* **Work order**
Print all the records exactly, please.

[Saved data entries]

- - - -

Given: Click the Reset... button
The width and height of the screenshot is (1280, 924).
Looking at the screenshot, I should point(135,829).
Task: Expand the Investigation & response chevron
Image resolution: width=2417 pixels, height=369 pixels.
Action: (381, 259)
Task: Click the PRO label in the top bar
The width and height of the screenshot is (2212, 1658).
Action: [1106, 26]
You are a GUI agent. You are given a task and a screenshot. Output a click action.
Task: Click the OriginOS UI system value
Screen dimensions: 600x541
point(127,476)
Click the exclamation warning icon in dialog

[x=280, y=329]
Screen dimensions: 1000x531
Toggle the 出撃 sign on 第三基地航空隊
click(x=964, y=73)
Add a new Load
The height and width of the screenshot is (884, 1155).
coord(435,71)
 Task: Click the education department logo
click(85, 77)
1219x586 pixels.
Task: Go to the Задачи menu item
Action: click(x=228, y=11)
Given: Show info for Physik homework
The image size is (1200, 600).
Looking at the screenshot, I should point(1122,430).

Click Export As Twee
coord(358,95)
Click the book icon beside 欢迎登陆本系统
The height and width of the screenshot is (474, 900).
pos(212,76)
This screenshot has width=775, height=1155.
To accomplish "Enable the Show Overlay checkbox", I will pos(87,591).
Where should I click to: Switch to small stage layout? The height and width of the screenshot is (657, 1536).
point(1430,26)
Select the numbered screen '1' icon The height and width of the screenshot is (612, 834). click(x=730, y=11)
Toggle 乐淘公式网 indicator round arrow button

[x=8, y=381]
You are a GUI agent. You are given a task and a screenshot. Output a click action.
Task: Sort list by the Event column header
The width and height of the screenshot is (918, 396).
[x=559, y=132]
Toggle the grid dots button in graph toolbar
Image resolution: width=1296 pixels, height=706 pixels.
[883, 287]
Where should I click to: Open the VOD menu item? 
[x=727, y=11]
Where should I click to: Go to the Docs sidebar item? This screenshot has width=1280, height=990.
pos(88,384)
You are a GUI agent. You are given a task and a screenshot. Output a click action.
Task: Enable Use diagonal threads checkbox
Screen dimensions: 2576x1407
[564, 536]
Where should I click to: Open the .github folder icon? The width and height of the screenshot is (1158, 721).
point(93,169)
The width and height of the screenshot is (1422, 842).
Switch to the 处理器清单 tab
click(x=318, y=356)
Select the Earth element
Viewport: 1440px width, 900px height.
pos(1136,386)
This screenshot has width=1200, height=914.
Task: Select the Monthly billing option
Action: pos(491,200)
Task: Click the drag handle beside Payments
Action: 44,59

- - - -

* **Solution to the exercise**
Given: Click the Reset... button
The width and height of the screenshot is (1280, 924).
Looking at the screenshot, I should point(135,829).
Task: Expand the Investigation & response chevron
Image resolution: width=2417 pixels, height=369 pixels.
Action: (381, 259)
Task: Click the PRO label in the top bar
The width and height of the screenshot is (2212, 1658).
Action: [1106, 26]
You are a GUI agent. You are given a task and a screenshot. Output a click action.
Task: Click the OriginOS UI system value
Screen dimensions: 600x541
point(127,476)
Click the exclamation warning icon in dialog

[x=280, y=329]
Screen dimensions: 1000x531
Toggle the 出撃 sign on 第三基地航空隊
click(x=964, y=73)
Add a new Load
The height and width of the screenshot is (884, 1155).
coord(435,71)
 Task: Click the education department logo
click(85, 77)
1219x586 pixels.
Task: Go to the Задачи menu item
Action: click(x=228, y=11)
Given: Show info for Physik homework
The image size is (1200, 600).
Looking at the screenshot, I should point(1122,430).

Click Export As Twee
coord(358,95)
Click the book icon beside 欢迎登陆本系统
The height and width of the screenshot is (474, 900).
pos(212,76)
This screenshot has width=775, height=1155.
To accomplish "Enable the Show Overlay checkbox", I will pos(87,591).
Where should I click to: Switch to small stage layout? The height and width of the screenshot is (657, 1536).
point(1430,26)
Select the numbered screen '1' icon The height and width of the screenshot is (612, 834). click(x=730, y=11)
Toggle 乐淘公式网 indicator round arrow button

[x=8, y=381]
You are a GUI agent. You are given a task and a screenshot. Output a click action.
Task: Sort list by the Event column header
The width and height of the screenshot is (918, 396).
[x=559, y=132]
Toggle the grid dots button in graph toolbar
Image resolution: width=1296 pixels, height=706 pixels.
[883, 287]
Where should I click to: Open the VOD menu item? 
[x=727, y=11]
Where should I click to: Go to the Docs sidebar item? This screenshot has width=1280, height=990.
pos(88,384)
You are a GUI agent. You are given a task and a screenshot. Output a click action.
Task: Enable Use diagonal threads checkbox
Screen dimensions: 2576x1407
[564, 536]
Where should I click to: Open the .github folder icon? The width and height of the screenshot is (1158, 721).
point(93,169)
The width and height of the screenshot is (1422, 842).
Switch to the 处理器清单 tab
click(x=318, y=356)
Select the Earth element
Viewport: 1440px width, 900px height.
pos(1136,386)
This screenshot has width=1200, height=914.
Task: Select the Monthly billing option
Action: pos(491,200)
Task: Click the drag handle beside Payments
Action: 44,59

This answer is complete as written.